Oligonucleotides have emerged as important therapeutic options for inherited diseases. In recent years, RNA therapeutics, especially mRNA, have been pushed to the market. Analytical methods for these molecules have been published extensively in the last few years. Notably, mass spectrometry has proven as a state-of-the-art quality control method. For RNA based therapeutics, numerous methods are available, while DNA therapeutics lack of suitable MS-based methods when it comes to molecules exceeding approximately 60 nucleotides. We present a method which combines the use of common restriction enzymes and short enzyme-directing oligonucleotides to generate DNA digestion products with the advantages of high-resolution tandem mass spectrometry.
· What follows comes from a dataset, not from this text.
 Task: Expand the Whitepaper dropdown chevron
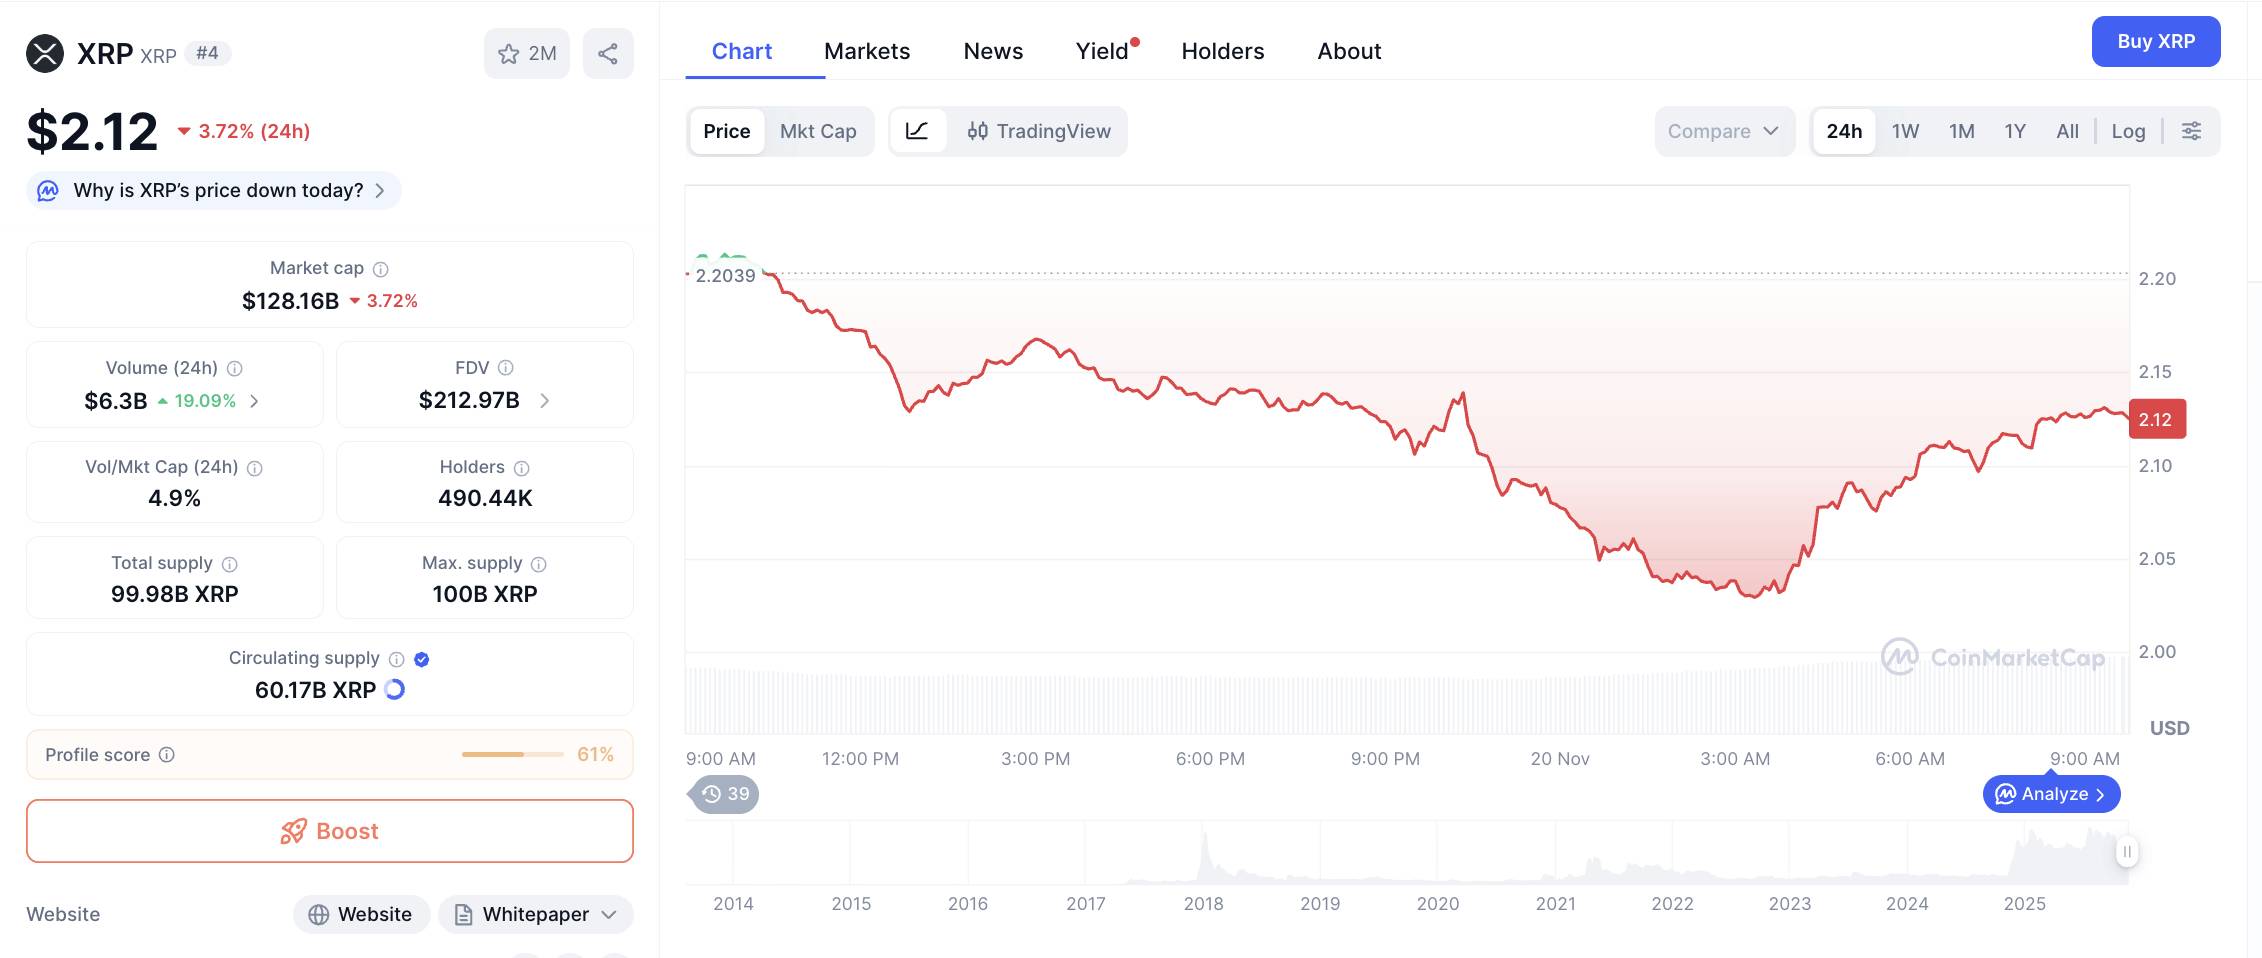tap(608, 914)
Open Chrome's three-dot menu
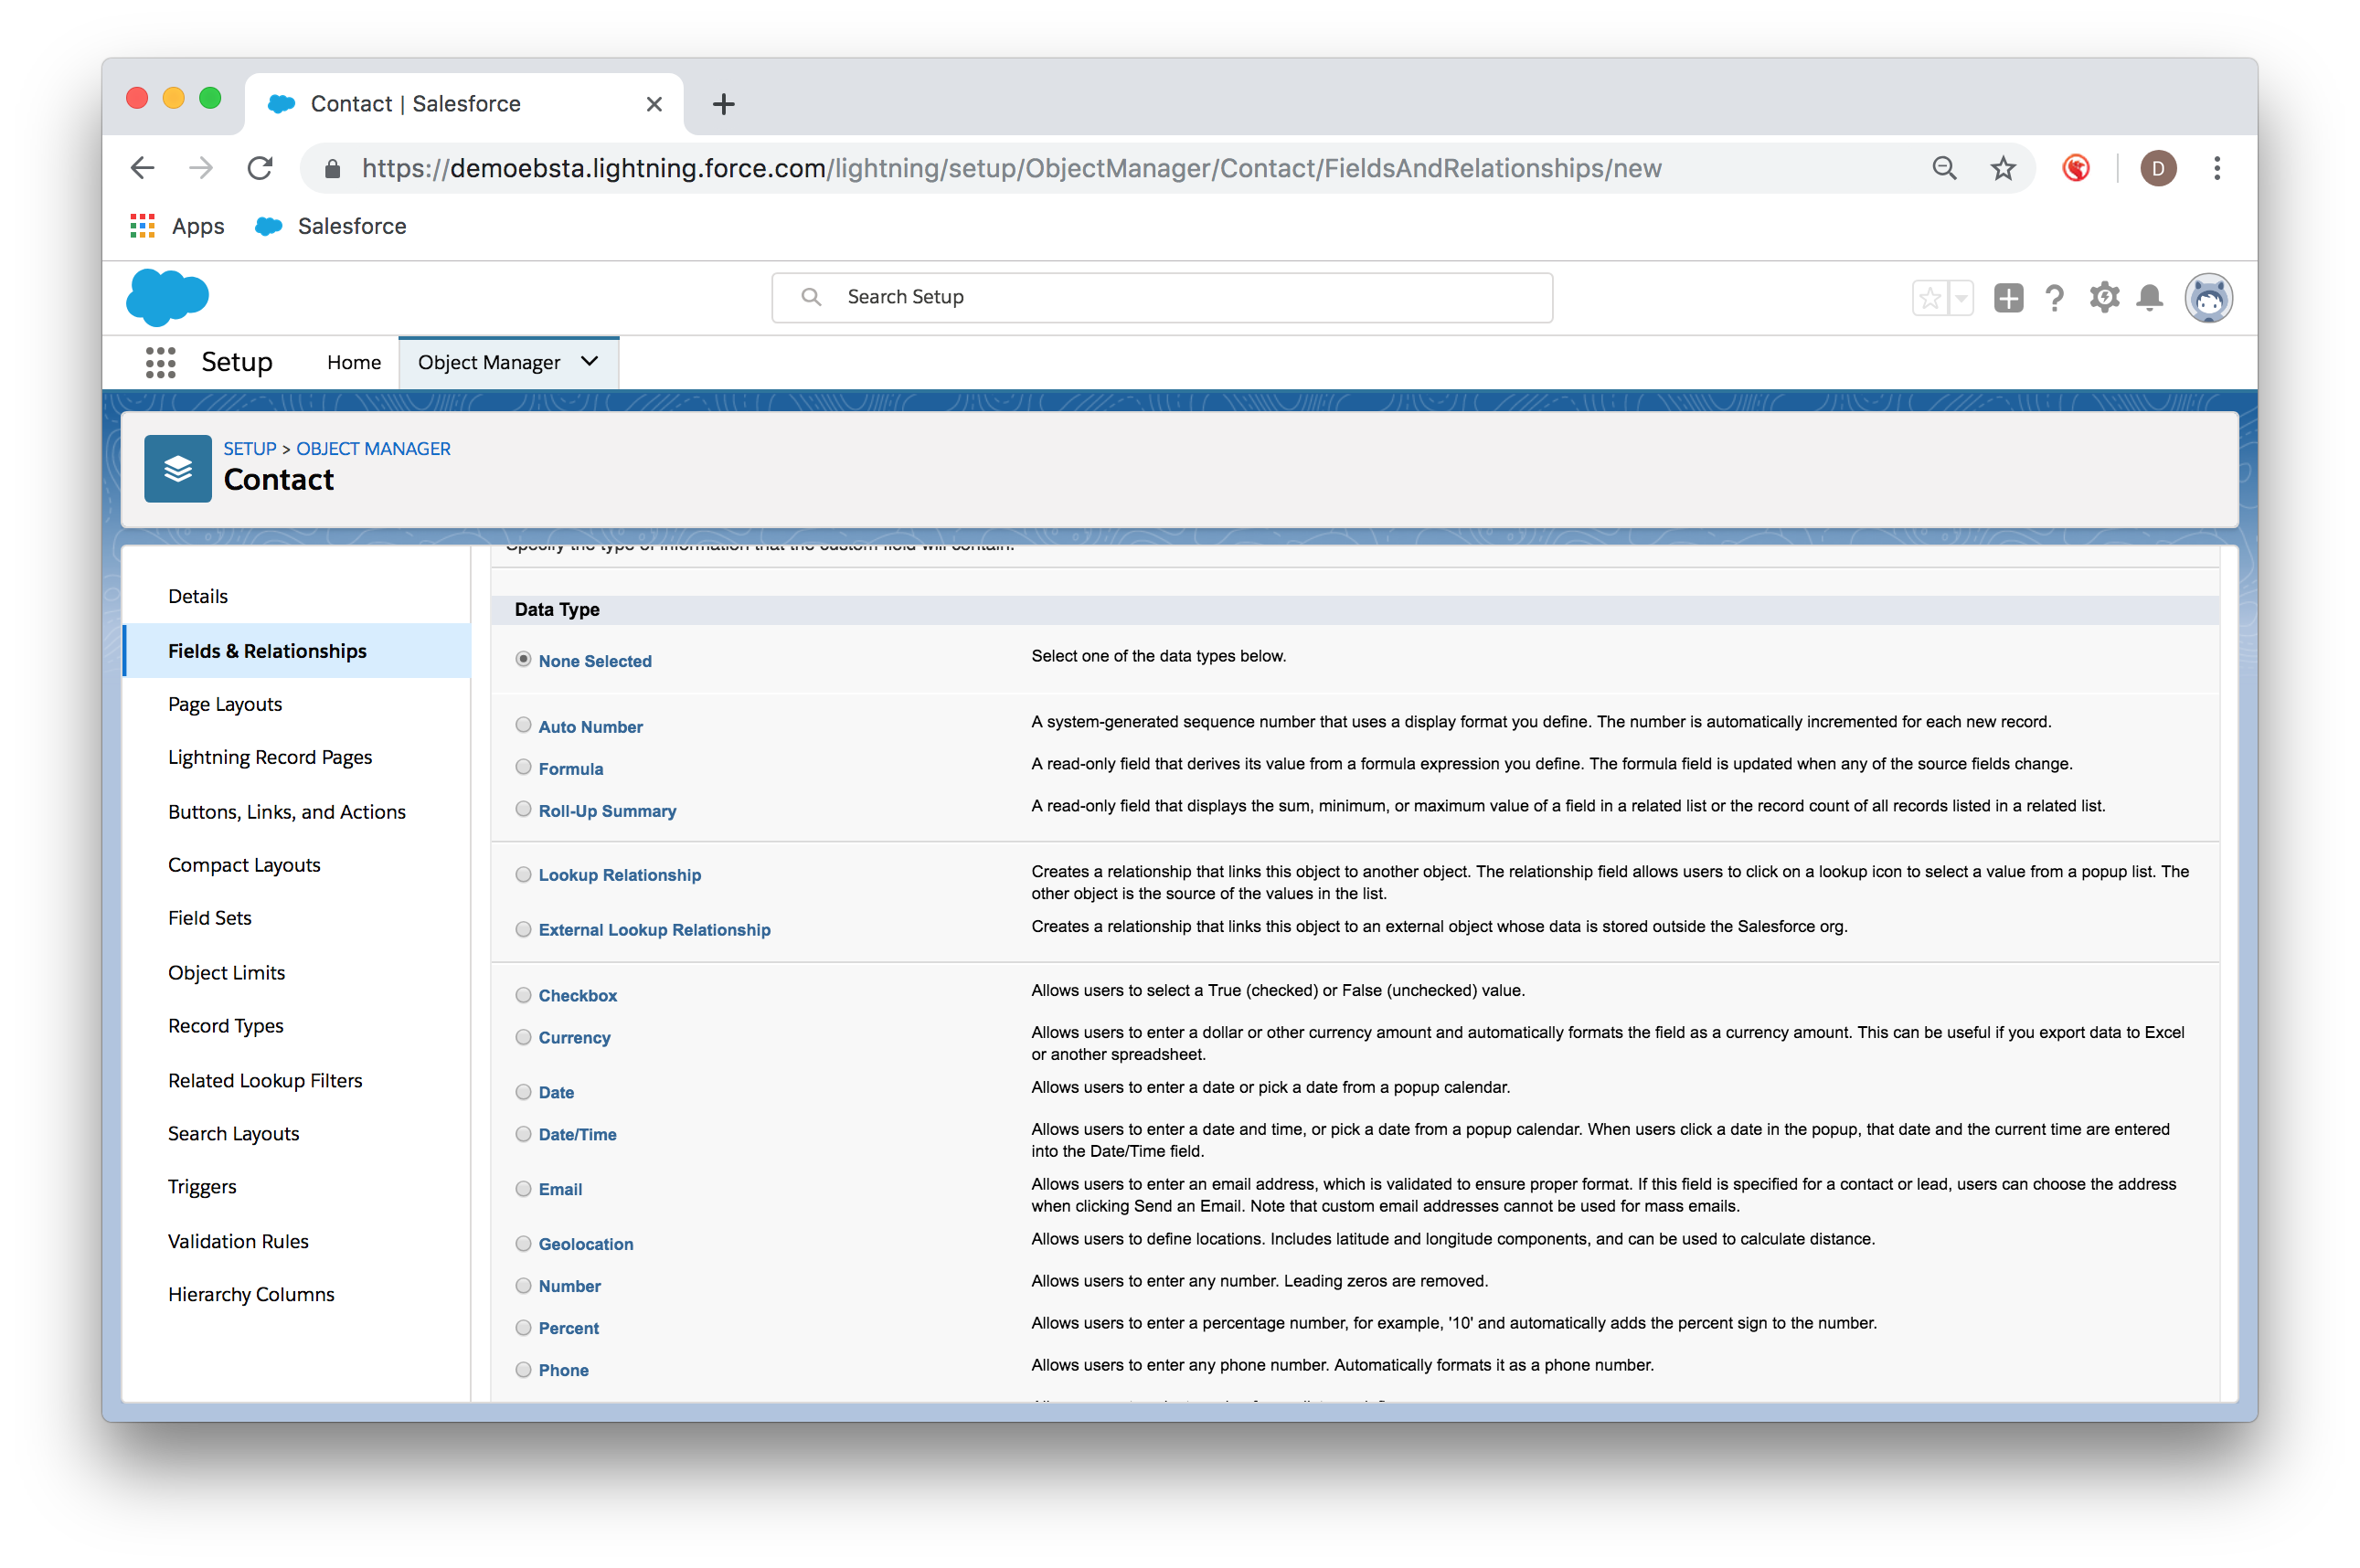This screenshot has width=2360, height=1568. tap(2217, 168)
The instrumentation includes ion pair reverse phase chromatography coupled to a time-of-flight mass spectrometer with a collision induced dissociation (CID) for sequence analysis. Utilizing this approach, we increased the sequence coverage from 23.3% for a direct CID-MS/MS experiment of a 100 nucleotide DNA molecule to 100% sequence coverage using the restriction enzyme mediated approach presented in this work. This approach is suitable for research and development and quality control purposes in a regulated environment, which makes it a versatile tool for drug development.